You should make an effort to save even if you have no specific goals. If you work on budgeting rules, you will find that at this young age, you are having a decent investible surplus and your savings potential is quite high.
Saving money should be your goal. Saving or investing 40%-50% of your income is a good rule of thumb. The sooner you become accustomed to all of this, the better prepared you will be for the future.
You don’t need to worry about where your money is invested. Equities are a better investment option over the long run; however, if you are unfamiliar with those instruments, go with a bank recurring deposit. Remember that the goal is to build good habits, not to make a lot of money. (Read: What is equity? It’s much more than just stock market investment)
At this stage, if you focus on returns, you will make mistakes. You can also work with a financial planner who can help you decide what investments are best for you. (Read: 3 reasons you need a financial planner)
- Keep a safe distance from Borrowing.
Loans keep you away from Reality. In the initial years of your financial life, try to save not to borrow. Try to buy things from your savings, or at least fund 50% of your purchase from your savings only. EMIs are easy to enter and difficult to exit. Never build a habit around loans. Delay your purchase if you cannot afford it. Car, Home, even Iphones can wait, but habits once built will be difficult to break.
No Cost EMIs are attractive but may cost you high if you become habitual to that. (Also Read: 21 money mistakes to avoid)
- Never Play around with your money.
In good times like the ones we are experiencing today, every second person wants to try their luck in the Stock market directly. Some want to learn, whereas some feel that they can do better than the fund manager. Every IPO looks like an exciting opportunity. (Also Read: 21 signs of bad money management)

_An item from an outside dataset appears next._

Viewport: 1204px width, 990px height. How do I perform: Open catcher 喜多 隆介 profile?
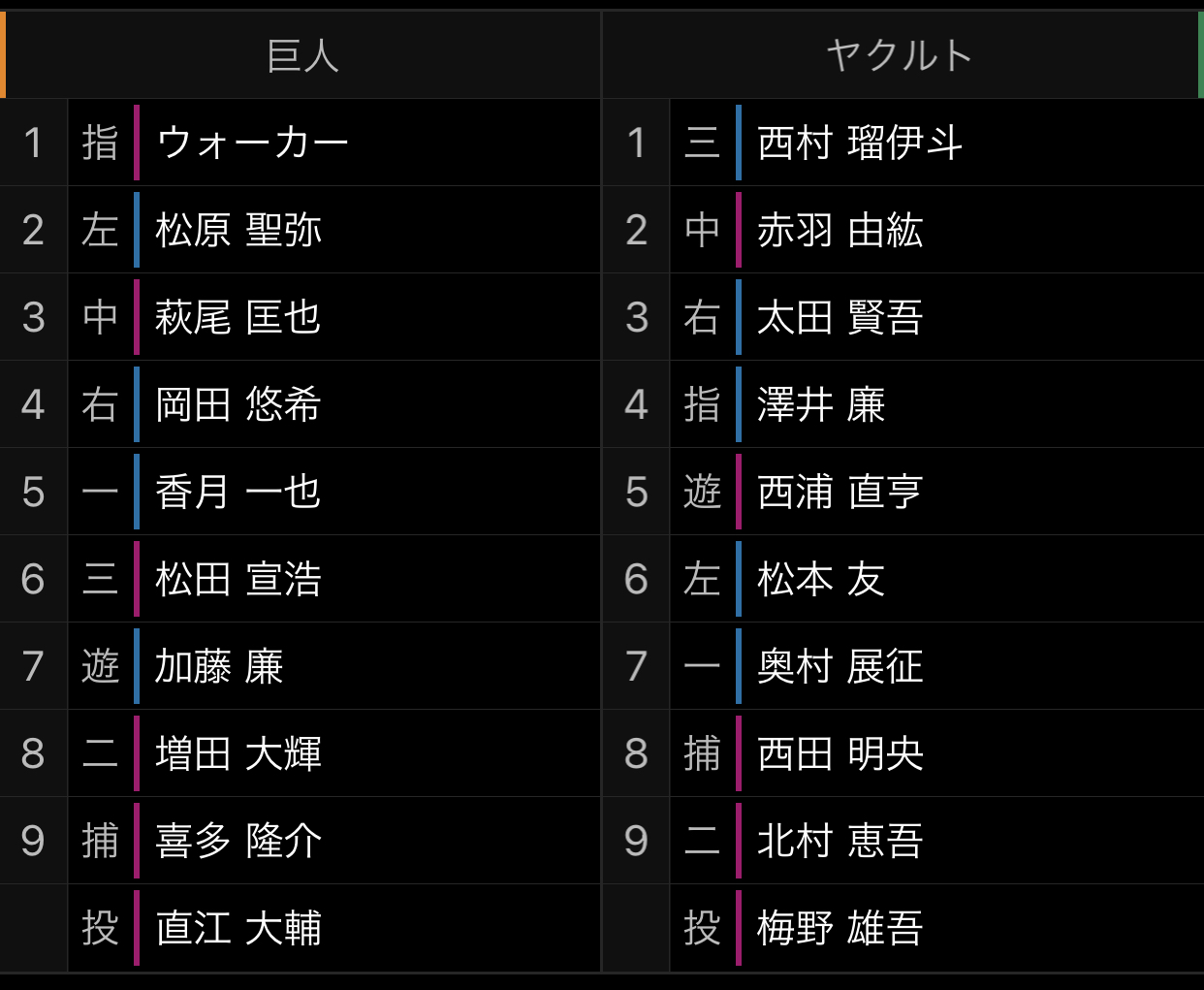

Not because they have learned the art of investing wisely but because the mobile app they have subscribed to has been giving successful stock tips and have generated high past returns. Plus this system is cost-effective too (as there’s no boring advisor and his cost attached).
Some want to go a step up and try Futures and Options. There are many who want to invest in Cryptos. Not because they know how that thing works, but they are impressed with the past returns, and nowadays there are many startups that allow them to invest in the same. (Also Read: Cryptocurrency- Is it worth riding the wave?)
One should learn to differentiate between Luck and Skill. In bull times, it is very difficult to figure this out as everything around is growing. So, the other way to keep yourself safe from fads is to put limits on this experimentation. In Financial markets, you are new and should invest only under Supervision. Else, put a limit to such investments…say 10% of total Investments. (Also Read: Luck or Skill- what matters most in your success?)
- Living and enjoying life is a good financial habit. You should not compromise your life. Stay alive.
You shouldn’t have to sacrifice your enjoyment of life to save. But better to define what good life actually means to you. Spend your money on the things you value most. Spend your free time with your friends, Invest in travelling and exploring new places, try new cuisines, read more, sleep, exercise….or whatever you like to do.
In fact, put yourself in a process. If not through goals, then through discipline. You should learn to organize yourself well and manage your time well so that you have enough time to pursue your hobbies. At this age, follow a budgetary approach and budget 10% of your income for your hobbies. (Also Read: 21 Good Money Habits for a Great Financial Life)
All this will help you in maintaining your financial health, and going forward when you zero onto important goals you will already have a decent surplus to provide that for.
Goals are important for giving direction to savings. If you cannot think of goals, make your regular savings a goal. Save for short-term and long-term travel, save for your financial freedom, and save more now to buy time later.
The whole idea is your financial wellness.